— Document segment —

----

Public Release: 11-Oct-2018
A PLOS Neglected Tropical Diseases press release
Rutin, a flavonoid, may complement antivenom as an effective co-treatment for envenoming from Bothrops jaraca.
Researchers have found that rutin, an inexpensive, plant-based compound may protect envenomed mice from bleeding and inflammation problems, according to a study published in PLOS Neglected Tropical Diseases by Ana Teresa Azevedo Sachetto of Institute Butantan, São Paulo, Brazil.
Anti-venom can effectively treat the major manifestations of snakebites, however, there are no known therapies effective for common secondary complications. Venom toxins from Bothrops jaraca (lance-headed vipers) may trigger bleeding, disrupt oxidation reduction in cells, and inhibit the body’s ability to stop bleeding. Researchers injected both venom and rutin into a group of mice, then analyzed blood and tissue samples to understand what effect(s) if any, the rutin had on pathophysiological events triggered by Bothrops jararaca venom.
The mechanisms of clinical complications in patients bitten by B. jaraca snakes are not well understood and antivenom therapy is limited in its ability to treat the full array of complications that may occur following a snakebite. Future studies will be necessary to understand rutin activity once venom has initiated pathophysiological events, as well the therapeutic effects of rutin delivered with antivenom. According to the authors, the research “indicates that rutin has a great potential as an ancillary drug in concert with antivenom therapy to treat snakebites, particularly in countries where antivenom availability is scarce.”

----

— Brief A —
In the rutin press release, why do researchers want a co-treatment to use alongside antivenom? Answer in one to three sentences.
— Brief B —
Continue the rutin press release from the end of its last paragraph.

— Provided material —
----

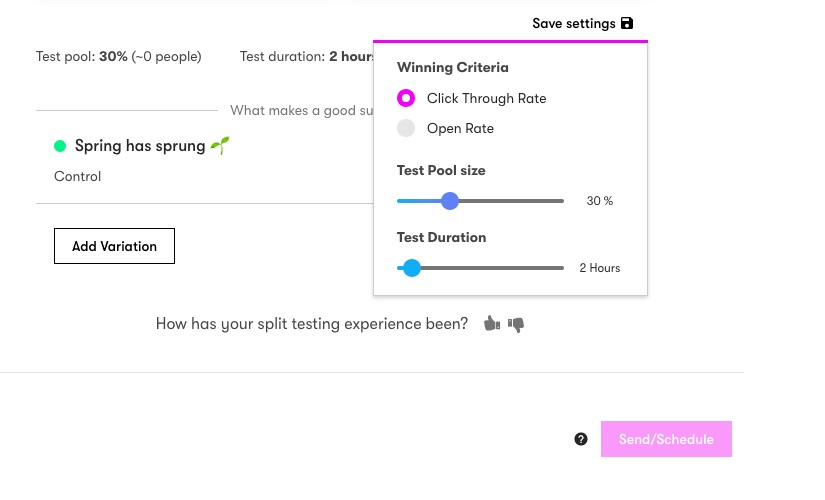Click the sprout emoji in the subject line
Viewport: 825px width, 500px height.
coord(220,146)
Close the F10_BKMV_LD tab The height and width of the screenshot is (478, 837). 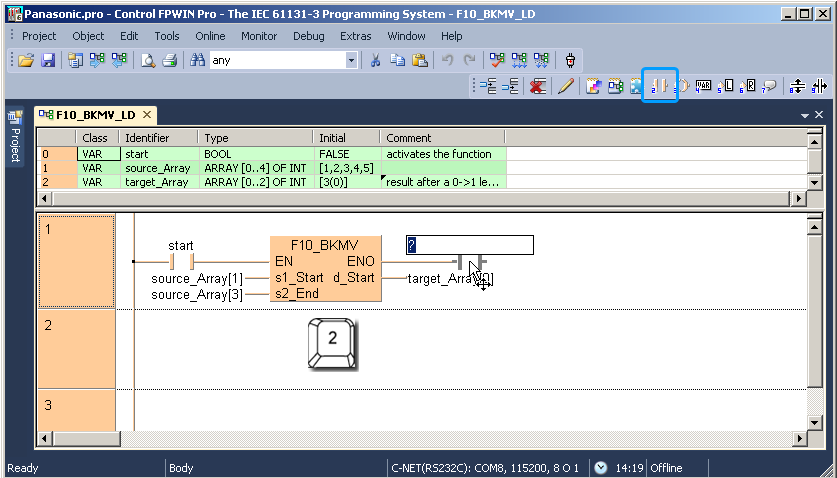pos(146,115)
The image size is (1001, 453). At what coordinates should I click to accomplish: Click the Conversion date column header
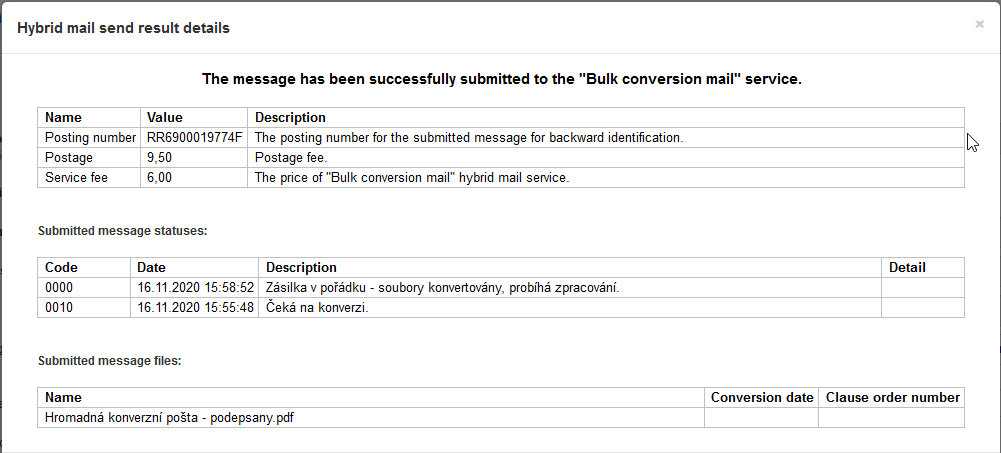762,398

----

— Result A —
Antivenom effectively treats the major manifestations of snakebites, but no known therapies are effective for the common secondary complications. Antivenom therapy is limited in its ability to treat the full range of complications that may follow a bite from B. jaraca.

— Result B —
Peer-reviewed / Observational Study / Mice
In your coverage please use this URL to provide access to the freely available paper: http://journals.plos.org/plosntds/article?id=10.1371/journal.pntd.0006774
Citation: Sachetto ATA, Rosa JG, Santoro ML (2018) Rutin (quercetin-3-rutinoside) modulates the hemostatic disturbances and redox imbalance induced by Bothrops jararacasnake venom in mice. PLOS Neglected Tropical Diseases 12(10): e0006774. https://doi.org/10.1371/journal.pntd.0006774
Funding: This work was supported by the São Paulo Research Foundation (FAPESP, grant # 2013/25177-0, http://www.fapesp.br), Conselho Nacional de Desenvolvimento Científico e Tecnológico (CNPq, grant # 305245/2015-5, http://www.cnpq.br), and Fundação Butantan. ATAS and JGR are recipients of CAPES (Coordenação de Aperfeiçoamento de Pessoal de Nível Superior) fellowships.
The funders had no role in study design, data collection and analysis, decision to publish, or preparation of the manuscript.
Competing Interests: The authors declare that no competing interests exist.